### [Task instructions]
Retype only what runs from the line with "The image size" through the end of the entries, exactly and in full, but omit any picture you find.
#### Data extracts
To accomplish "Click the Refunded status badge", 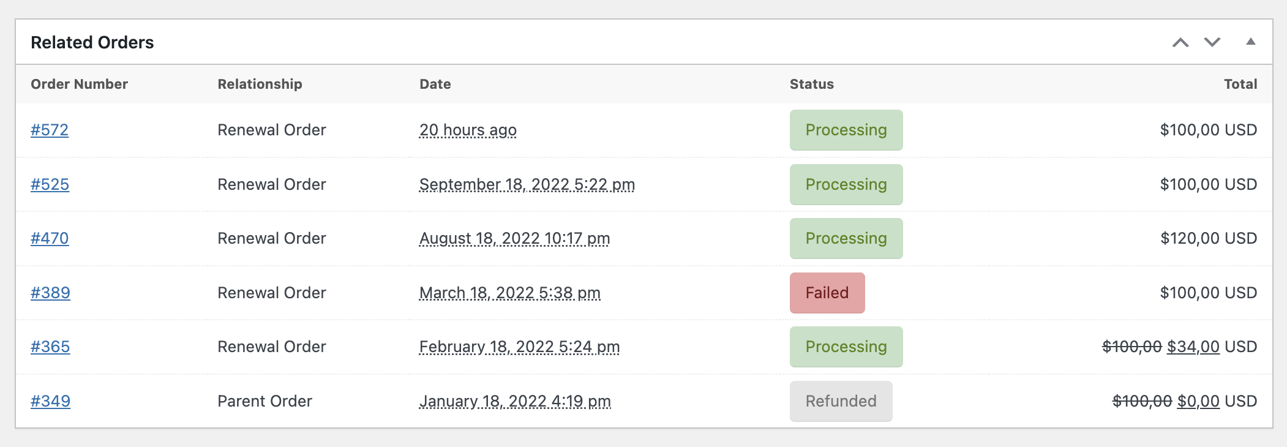I will pos(841,401).
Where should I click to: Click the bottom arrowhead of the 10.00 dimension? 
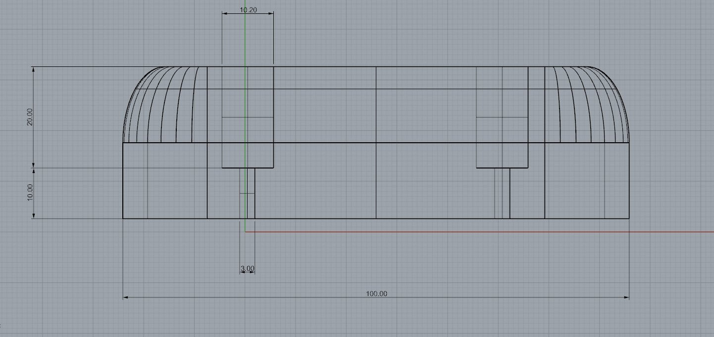[x=34, y=216]
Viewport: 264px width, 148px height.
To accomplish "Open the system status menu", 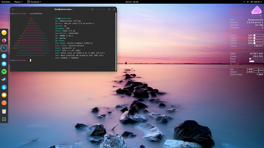I will pos(253,2).
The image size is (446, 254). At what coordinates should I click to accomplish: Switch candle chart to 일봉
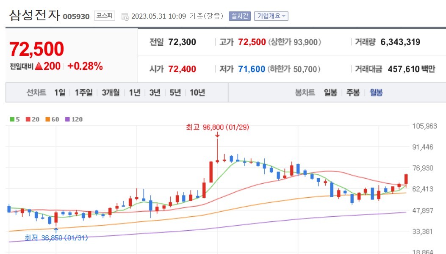tap(330, 93)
########
### [Exercise answer]
The image size is (446, 254). At what coordinates should I click to accomplish: Switch candle chart to 일봉
tap(330, 93)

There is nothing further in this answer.